___ Document ___

In a press conference last August, Rahul Gandhi, the leader of the main opposition party, the Congress, gave substance to long-standing suspicions that the BJP stole the 2024 election in collusion with the Election Commission. Focusing on Mahadevapura, an electoral ward in the southern city of Bangalore that the Congress had been expected to win, Gandhi explained that thirty-five or so of his party workers had spent six months analyzing paper voting records and found more than 100,000 fraudulent votes—enough to decide the result in the parliamentary constituency of which Mahadevapura is a part. They had been cast, he said, by means of duplicate voters, fake and invalid addresses, bulk voters registered at the same locations (including eighty people listed as living in a single room), invalid photos, and legions of purported “first-time” voters in their sixties and seventies.
If the Electoral Commission had granted access to digital voting records, Gandhi explained, six months’ work would have taken thirty seconds. But the commission refuses to do this—for Mahadevapura or anywhere else—and it deletes CCTV footage of polling booths after forty-five days. “The EC is not giving us data because this is happening across the country,” Gandhi said. “There is a huge criminal fraud being perpetrated.” The commission is now updating the electoral rolls for more than 500 million voters across the country in a process that the Congress and its allies say will lead to the disenfranchisement of millions of low-caste and Muslim voters, who are less likely to vote for Modi and his vision of Viksit Bharat—“developed India.”
Distorting the truth to aggressively propagate a narrative of progress was Modi’s practice long before he rose to power nationally. In 2012, when he was chief minister of the western state of Gujarat, he was the subject of a penetrating profile by Vinod K. Jose of the Delhi-based magazine The Caravan. Ten years after a huge anti-Muslim pogrom in Gujarat that Modi did nothing to stop, his public rehabilitation was so far advanced that, in Jose’s words, “more than 10,000 businessmen from 100 countries” descended on the state for a summit. Despite the huge sums that local conglomerates and foreign-based multinationals poured into Gujarat, however, Jose found that growth rates under Modi were “not significantly higher than they were in the prior two decades,” while the state scored poorly on poverty, “with 44 percent of children under five suffering from malnutrition.” Anyone challenging the veracity of the “Gujarat miracle,” furthermore, risked being accused of “twisting the truth in order to malign Modi and every Gujarati.” One prominent critic of the chief minister in the local party was murdered, another was expelled from the party, and a third was disgraced after pictures of him in the company of naked women—“later determined to be fake”—came to light.

___ Data lines ___

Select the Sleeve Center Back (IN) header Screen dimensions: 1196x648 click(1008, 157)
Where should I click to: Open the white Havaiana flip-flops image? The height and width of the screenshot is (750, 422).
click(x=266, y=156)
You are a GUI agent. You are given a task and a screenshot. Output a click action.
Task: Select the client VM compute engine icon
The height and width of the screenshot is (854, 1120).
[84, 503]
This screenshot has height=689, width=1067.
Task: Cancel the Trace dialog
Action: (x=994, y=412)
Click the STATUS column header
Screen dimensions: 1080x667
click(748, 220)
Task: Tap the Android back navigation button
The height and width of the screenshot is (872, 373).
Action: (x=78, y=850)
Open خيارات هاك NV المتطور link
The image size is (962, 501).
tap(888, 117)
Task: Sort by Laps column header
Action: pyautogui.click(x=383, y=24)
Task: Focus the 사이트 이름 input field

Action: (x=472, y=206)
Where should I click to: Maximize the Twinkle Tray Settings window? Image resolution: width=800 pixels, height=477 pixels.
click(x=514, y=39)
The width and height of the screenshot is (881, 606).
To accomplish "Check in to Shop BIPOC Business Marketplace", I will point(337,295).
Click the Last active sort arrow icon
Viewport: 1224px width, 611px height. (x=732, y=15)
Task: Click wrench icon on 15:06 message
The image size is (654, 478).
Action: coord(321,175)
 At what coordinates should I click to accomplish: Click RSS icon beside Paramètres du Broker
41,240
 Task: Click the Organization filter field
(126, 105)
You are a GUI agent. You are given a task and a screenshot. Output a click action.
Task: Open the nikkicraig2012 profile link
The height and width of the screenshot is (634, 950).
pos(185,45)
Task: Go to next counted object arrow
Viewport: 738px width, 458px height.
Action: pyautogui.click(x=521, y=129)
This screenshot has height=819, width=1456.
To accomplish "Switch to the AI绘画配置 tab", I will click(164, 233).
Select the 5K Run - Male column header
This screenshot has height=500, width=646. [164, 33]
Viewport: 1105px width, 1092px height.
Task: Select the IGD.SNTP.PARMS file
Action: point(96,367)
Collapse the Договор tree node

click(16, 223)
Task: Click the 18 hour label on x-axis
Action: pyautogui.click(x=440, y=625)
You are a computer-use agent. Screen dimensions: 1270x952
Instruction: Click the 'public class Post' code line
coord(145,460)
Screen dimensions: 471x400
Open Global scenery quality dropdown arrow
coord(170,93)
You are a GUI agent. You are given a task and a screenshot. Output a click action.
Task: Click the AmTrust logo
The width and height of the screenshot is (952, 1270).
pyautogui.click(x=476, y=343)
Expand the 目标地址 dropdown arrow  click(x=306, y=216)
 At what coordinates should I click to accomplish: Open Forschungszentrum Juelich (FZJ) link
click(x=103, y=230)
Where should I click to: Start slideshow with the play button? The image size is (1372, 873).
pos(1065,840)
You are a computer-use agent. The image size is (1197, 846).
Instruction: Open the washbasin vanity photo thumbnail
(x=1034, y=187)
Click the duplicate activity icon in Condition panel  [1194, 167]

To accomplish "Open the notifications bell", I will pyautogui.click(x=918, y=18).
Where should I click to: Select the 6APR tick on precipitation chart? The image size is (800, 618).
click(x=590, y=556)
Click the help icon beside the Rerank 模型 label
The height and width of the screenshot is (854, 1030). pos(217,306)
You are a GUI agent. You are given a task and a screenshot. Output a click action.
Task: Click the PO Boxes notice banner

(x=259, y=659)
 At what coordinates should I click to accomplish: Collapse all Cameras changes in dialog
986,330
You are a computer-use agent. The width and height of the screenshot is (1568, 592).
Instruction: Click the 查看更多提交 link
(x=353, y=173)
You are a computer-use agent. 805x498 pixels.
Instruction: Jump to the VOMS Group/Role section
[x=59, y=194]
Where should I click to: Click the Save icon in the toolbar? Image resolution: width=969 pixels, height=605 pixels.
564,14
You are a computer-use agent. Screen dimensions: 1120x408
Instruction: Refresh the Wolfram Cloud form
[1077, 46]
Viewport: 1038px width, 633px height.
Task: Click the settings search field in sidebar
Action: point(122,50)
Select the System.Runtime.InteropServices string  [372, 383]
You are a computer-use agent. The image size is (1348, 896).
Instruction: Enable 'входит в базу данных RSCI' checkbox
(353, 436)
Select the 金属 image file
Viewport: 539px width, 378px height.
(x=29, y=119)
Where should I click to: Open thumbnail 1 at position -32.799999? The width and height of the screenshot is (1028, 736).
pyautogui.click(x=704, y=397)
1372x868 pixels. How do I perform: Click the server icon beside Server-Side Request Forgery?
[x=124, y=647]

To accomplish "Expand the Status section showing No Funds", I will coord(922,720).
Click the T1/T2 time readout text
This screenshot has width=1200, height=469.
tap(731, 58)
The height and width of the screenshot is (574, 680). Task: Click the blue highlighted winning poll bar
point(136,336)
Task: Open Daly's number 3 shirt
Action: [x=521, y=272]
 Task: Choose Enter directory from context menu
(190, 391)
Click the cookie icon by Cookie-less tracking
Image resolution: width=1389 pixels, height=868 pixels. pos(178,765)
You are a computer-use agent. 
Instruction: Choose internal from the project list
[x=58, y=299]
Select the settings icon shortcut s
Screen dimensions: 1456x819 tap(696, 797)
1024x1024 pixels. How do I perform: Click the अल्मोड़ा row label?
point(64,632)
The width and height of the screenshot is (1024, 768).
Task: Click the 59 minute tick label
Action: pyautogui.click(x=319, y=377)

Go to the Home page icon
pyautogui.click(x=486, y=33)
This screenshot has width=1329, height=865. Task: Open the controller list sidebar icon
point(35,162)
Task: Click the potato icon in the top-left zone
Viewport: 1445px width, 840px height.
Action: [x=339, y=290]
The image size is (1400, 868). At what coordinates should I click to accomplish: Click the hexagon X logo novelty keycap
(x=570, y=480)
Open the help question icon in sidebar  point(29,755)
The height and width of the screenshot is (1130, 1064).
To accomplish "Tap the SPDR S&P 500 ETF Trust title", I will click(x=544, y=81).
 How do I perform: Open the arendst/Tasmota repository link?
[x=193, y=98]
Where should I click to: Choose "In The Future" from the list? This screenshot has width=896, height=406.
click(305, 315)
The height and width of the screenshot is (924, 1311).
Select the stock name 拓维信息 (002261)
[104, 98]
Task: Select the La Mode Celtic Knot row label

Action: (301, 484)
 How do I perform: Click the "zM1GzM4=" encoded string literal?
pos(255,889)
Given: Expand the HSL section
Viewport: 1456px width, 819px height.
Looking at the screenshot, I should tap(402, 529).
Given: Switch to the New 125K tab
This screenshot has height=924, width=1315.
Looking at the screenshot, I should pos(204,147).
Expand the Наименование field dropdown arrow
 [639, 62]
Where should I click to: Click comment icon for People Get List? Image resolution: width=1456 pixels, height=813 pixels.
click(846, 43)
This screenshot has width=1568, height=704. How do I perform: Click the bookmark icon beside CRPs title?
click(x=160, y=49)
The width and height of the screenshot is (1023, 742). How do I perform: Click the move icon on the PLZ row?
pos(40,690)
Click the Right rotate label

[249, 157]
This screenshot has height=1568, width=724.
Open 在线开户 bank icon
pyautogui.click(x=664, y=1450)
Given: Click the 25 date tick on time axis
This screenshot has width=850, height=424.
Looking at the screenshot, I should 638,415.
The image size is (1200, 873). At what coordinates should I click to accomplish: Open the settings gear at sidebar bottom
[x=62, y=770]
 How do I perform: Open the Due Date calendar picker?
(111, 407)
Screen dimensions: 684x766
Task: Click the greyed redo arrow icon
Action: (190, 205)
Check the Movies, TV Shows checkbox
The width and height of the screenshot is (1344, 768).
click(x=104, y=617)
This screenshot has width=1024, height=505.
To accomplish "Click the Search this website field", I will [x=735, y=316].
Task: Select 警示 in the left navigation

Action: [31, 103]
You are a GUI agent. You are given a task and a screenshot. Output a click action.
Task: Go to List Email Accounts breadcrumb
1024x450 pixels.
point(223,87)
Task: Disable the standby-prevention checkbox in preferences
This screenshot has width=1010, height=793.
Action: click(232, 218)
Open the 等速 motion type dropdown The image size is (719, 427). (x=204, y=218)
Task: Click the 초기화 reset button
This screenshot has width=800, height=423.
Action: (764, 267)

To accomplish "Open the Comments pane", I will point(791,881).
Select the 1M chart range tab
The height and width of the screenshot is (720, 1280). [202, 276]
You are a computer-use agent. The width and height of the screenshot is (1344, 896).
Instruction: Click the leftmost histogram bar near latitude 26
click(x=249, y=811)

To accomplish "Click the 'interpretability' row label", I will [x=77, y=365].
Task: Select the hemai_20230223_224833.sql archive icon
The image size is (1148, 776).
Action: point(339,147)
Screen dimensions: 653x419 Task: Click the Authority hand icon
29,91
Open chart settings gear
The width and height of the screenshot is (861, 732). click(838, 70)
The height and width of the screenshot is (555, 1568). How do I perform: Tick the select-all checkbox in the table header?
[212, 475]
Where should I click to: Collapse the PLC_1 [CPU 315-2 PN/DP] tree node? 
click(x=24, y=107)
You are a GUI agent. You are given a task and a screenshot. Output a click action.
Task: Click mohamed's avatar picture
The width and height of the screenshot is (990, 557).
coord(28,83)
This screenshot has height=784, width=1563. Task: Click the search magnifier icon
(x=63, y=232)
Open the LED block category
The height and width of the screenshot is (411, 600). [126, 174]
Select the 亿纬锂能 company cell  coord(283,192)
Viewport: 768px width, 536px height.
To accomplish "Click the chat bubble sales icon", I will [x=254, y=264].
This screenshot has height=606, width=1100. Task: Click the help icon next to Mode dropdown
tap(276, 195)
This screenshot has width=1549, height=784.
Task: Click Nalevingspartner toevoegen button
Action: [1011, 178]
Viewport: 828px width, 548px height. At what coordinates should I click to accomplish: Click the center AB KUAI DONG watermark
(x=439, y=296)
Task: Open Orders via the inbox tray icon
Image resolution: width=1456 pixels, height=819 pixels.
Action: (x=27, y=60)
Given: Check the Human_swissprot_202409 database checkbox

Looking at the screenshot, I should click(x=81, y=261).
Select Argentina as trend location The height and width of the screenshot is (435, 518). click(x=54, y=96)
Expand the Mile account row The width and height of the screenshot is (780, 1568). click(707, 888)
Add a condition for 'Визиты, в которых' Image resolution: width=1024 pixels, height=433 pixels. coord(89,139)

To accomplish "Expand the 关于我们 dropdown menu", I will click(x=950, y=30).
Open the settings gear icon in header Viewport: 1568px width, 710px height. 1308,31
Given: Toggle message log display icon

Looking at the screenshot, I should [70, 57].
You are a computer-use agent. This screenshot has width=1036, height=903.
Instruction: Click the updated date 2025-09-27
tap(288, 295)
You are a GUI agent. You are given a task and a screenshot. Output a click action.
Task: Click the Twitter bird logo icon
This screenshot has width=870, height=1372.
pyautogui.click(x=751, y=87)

___

Condense the paragraph beginning "In a press conference last August" in the article on India's 2024 election into a short bulleted list of its main facts.

- Last August, Rahul Gandhi, leader of the opposition Congress party, held a press conference backing long-standing suspicions that the BJP stole the 2024 election in collusion with the Election Commission.
- He focused on Mahadevapura, a ward in Bangalore that the Congress had been expected to win.
- About thirty-five party workers spent six months analyzing paper voting records there.
- They found more than 100,000 fraudulent votes, enough to decide the result in the parliamentary constituency that includes Mahadevapura.
- According to Gandhi, the votes were cast through:
  - duplicate voters
  - fake and invalid addresses
  - bulk voters registered at the same locations, including eighty people listed in a single room
  - invalid photos
  - many supposed "first-time" voters in their sixties and seventies